When our mother died, we were going through her belongings, and eventually found a couple dozen bars of our handmade soap. Any soapmaker will tell you to USE THE DARNED SOAP! We can always make more. Besides, it is nice to have cute little sachets that can be placed in drawers and hung over hangers and such. They are so simple to make that it seems a shame that they aren't used more. Additionally, things like lavender, patchouli, and cedar discourage moths and scent a closet agreeably.

First, you'll need the cloth bags. You can make them yourself from pretty fabric. A finished size of 3"x4" is good. You can also find muslin bags in that size. Other possibilities are the heat sealable teabags or the round ruffled coffee filters, which can be gathered, tied, and fluffed at the top.
My favorite choice to give or receive would be lavender in tied muslin bags. Package several together and make up a cute label. Include a list of ways to use them, such as:
~ to scent drawers
~ in the clothes dryer, to scent the clothes (each bag should last for about 3 loads)
~ make a strong tea with the lavender sachet and add to the bath
~ tie to a clothes hanger to keep clothes free from moths and musty odors
If you decide to decorate the muslin bags, be sure to place cardboard inside so that the paint or ink doesn't go through both layers of fabric.

EYE PILLOWS

These are really nice. In fact, in a way eye pillows instigated our full time shop. Chinaberry catalog included some eye pillows, and they had ingredients like flax seeds (of course), lavender, peppermint, yarrow, and hops. One of the other mothers at the Waldorf school Molly attended really wanted to make them and came to me looking for the herbs - which were packed away waiting for the next renaissance faire season. My sister and I thought, "if you can't even get an ounce of lavender locally, it's time to open fulltime."
And so we did.

Anyway... the finished size of an eye pillow is about 4" x 7". It will be filled with about a cup of *mostly* flax seeds, with a touch of lavender if desired. Some people use a lot of other herbs, but to me that seems like a waste. Besides, I used it most during a migraine and scents just made me sick. I no longer get migraines, but still avoid heavy scents in eye pillows because of that. The little flax seeds have the perfect size and weight to sink into the area around the eye and soothing and cooling. They really do help.

The best thing to do is make the pillow out of a tightly woven material and then a pillowcase from a silky cloth.

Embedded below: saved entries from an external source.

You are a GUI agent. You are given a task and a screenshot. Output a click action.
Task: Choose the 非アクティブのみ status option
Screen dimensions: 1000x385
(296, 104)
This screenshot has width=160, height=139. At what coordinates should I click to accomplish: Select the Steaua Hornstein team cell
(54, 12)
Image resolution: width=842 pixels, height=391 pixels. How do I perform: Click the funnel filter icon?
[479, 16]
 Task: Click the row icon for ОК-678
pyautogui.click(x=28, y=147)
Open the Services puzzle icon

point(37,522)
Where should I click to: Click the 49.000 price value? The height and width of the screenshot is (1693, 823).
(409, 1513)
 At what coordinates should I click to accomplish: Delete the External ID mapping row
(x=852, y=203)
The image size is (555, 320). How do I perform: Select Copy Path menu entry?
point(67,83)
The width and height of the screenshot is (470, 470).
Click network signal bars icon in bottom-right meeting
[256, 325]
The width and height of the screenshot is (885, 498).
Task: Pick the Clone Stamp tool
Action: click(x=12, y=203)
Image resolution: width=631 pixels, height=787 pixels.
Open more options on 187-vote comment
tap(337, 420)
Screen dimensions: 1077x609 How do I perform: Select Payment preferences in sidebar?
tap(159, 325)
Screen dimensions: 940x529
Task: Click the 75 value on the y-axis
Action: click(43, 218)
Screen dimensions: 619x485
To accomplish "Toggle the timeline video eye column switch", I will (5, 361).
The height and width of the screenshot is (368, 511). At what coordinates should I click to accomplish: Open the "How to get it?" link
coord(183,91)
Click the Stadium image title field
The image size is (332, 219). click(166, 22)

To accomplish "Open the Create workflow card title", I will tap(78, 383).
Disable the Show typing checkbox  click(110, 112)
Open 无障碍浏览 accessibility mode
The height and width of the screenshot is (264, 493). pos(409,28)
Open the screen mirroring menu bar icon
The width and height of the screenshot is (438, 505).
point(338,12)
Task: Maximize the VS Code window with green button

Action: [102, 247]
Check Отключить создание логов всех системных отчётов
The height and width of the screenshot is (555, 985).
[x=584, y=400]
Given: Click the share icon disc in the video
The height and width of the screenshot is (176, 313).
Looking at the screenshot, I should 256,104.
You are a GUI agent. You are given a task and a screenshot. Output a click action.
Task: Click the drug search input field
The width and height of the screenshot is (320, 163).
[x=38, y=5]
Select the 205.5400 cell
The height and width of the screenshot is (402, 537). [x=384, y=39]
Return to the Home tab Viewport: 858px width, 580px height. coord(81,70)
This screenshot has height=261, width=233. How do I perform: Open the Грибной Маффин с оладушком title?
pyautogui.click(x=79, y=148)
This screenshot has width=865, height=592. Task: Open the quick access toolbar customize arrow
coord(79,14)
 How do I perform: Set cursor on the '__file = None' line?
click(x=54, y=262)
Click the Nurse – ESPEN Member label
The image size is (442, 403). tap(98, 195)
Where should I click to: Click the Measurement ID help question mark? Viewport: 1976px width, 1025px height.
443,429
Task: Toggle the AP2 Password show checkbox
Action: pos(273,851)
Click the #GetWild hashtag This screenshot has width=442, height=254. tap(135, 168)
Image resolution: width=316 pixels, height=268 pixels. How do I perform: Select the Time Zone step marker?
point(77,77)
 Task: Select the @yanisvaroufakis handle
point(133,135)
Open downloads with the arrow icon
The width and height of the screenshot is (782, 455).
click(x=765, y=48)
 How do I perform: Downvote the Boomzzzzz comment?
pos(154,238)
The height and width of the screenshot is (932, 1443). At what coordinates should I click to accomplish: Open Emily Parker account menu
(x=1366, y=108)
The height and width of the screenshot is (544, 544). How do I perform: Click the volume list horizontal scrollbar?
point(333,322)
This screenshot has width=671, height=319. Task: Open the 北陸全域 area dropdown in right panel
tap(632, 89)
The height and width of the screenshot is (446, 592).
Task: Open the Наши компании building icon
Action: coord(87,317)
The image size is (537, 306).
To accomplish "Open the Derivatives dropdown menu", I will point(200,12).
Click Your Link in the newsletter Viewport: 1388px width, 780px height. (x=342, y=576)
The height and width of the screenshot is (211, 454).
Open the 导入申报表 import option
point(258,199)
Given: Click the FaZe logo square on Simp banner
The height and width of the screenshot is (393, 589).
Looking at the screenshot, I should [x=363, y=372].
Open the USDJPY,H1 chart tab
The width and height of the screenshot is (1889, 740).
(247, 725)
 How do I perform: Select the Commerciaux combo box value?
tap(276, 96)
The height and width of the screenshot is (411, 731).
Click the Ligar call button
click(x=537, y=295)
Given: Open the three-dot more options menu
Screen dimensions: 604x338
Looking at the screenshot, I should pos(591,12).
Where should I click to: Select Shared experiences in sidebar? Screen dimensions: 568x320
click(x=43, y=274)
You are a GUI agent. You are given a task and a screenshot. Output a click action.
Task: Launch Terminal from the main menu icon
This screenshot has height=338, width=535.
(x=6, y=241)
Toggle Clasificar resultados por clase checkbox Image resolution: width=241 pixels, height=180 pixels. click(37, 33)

That way, you can wash the pillowcase. The pillow itself must not be allowed to get wet, or the flax seeds will sprout. Flax seeds can be purchased from a health food store or at a bulk food store.

HOT/COLD pads for sore achy muscles

You can use the same principal to make wonderful hot/cold pads. For these you will use a much sturdier fabric, like denim or light canvas and they are filled with rice. These are made in all shapes and sizes, but the one I like best is about 5" x 2' with soft rope handles at either end. It is made like a long fabric tube. Sew the one end closed. Fill about 3/4 - 4/5 of the way with rice. If you want to add some herbs, they would be mixed with the rice prior to filling. Some choices would include lavender and peppermint. I've seen as many as 2 dozen herbs added, but (and I apologize to the makers) to me that just seems like label appeal.
Close the second end.

With a large needle and heavy thread, you can add baffles up the center.
Sew handles onto the ends for ease of use. This and the baffles are optional, but really make it nice.
To use, the pad can be placed into the microwave for a minute (no more), or chilled in the freezer.

3 comments:

girlwithasword said...

Tina, I'm thoroughly enjoying this posting, and have linked to your blog from both of mine. You are just full of knowledge and creativity. thank you for sharing!!!

Tina Sams said...

Hey thanks, Maggie! It's fun, but I'll be glad to see the solstice get here so I can take a wee break from plumbing the depths of my herbcrafting memories.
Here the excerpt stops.